I am trying to integrate Kafka with a Heron Topology. However, I am not able to find any examples with the latest version of Heron (0.17.5). Is there any example that can be shared or any suggestions on how to implement a custom Kafka Spout and Kafka Bolt?
Edit 1:
I believe KafkaSpout and KafkaBolt were intentionally deprecated in Heron to give way for the new Streamlet API. I am currently to see if I can build a KafkaSource and KafkaSink using the Streamlet API. However, I am getting the below exception, when I try to create a KafkaConsumer within the Source.
Caused by: java.io.NotSerializableException: org.apache.kafka.clients.consumer.KafkaConsumer
at java.io.ObjectOutputStream.writeObject0(ObjectOutputStream.java:1184)
at java.io.ObjectOutputStream.defaultWriteFields(ObjectOutputStream.java:1548)
at java.io.ObjectOutputStream.writeSerialData(ObjectOutputStream.java:1509)
at java.io.ObjectOutputStream.writeOrdinaryObject(ObjectOutputStream.java:1432)
at java.io.ObjectOutputStream.writeObject0(ObjectOutputStream.java:1178)
at java.io.ObjectOutputStream.defaultWriteFields(ObjectOutputStream.java:1548)
at java.io.ObjectOutputStream.writeSerialData(ObjectOutputStream.java:1509)
at java.io.ObjectOutputStream.writeOrdinaryObject(ObjectOutputStream.java:1432)
at java.io.ObjectOutputStream.writeObject0(ObjectOutputStream.java:1178)
at java.io.ObjectOutputStream.writeObject(ObjectOutputStream.java:348)
at com.twitter.heron.api.utils.Utils.serialize(Utils.java:97)
Edit 2:
Fixed the above issue.
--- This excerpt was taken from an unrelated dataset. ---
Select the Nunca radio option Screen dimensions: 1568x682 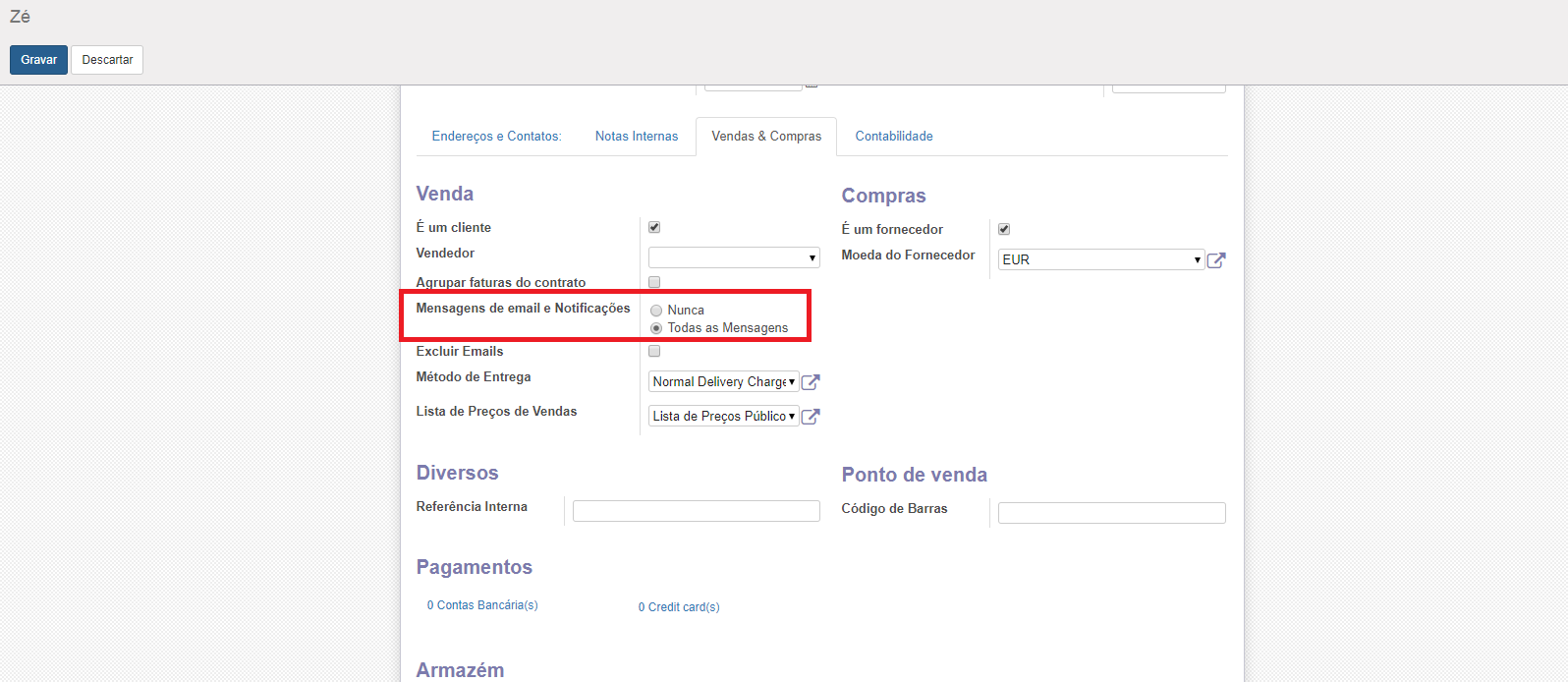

I was initializing the KafkaConsumer
in the Constructor which was wrong. Initializing the same in the setup()
method fixed it.
I managed to get this done using Streamlet API for Heron. I'm posting the same here. Hope it helps others facing the same problem.
Kafka Source
public class KafkaSource implements Source {
private String streamName;
private Consumer<String, String> kafkaConsumer;
private List<String> kafkaTopic;
private static final Logger LOGGER = Logger.getLogger("KafkaSource");
@Override
public void setup(Context context) {
this.streamName = context.getStreamName();
kafkaTopic = Arrays.asList(KafkaProperties.KAFKA_TOPIC);
Properties props = new Properties();
props.put("bootstrap.servers", KafkaProperties.BOOTSTRAP_SERVERS);
props.put("group.id", KafkaProperties.CONSUMER_GROUP_ID);
props.put("enable.auto.commit", KafkaProperties.ENABLE_AUTO_COMMIT);
props.put("auto.commit.interval.ms", KafkaProperties.AUTO_COMMIT_INTERVAL_MS);
props.put("session.timeout.ms", KafkaProperties.SESSION_TIMEOUT);
props.put("key.deserializer", KafkaProperties.KEY_DESERIALIZER);
props.put("value.deserializer", KafkaProperties.VALUE_DESERIALIZER);
props.put("auto.offset.reset", KafkaProperties.AUTO_OFFSET_RESET);
props.put("max.poll.records", KafkaProperties.MAX_POLL_RECORDS);
props.put("max.poll.interval.ms", KafkaProperties.MAX_POLL_INTERVAL_MS);
this.kafkaConsumer = new KafkaConsumer<>(props);
kafkaConsumer.subscribe(kafkaTopic);
}
@Override
public Collection get() {
List<String> kafkaRecords = new ArrayList<>();
ConsumerRecords<String, String> records = kafkaConsumer.poll(Long.MAX_VALUE);
for (ConsumerRecord<String, String> record : records) {
String rVal = record.value();
kafkaRecords.add(rVal);
}
return kafkaRecords;
}
@Override
public void cleanup() {
kafkaConsumer.wakeup();
}
}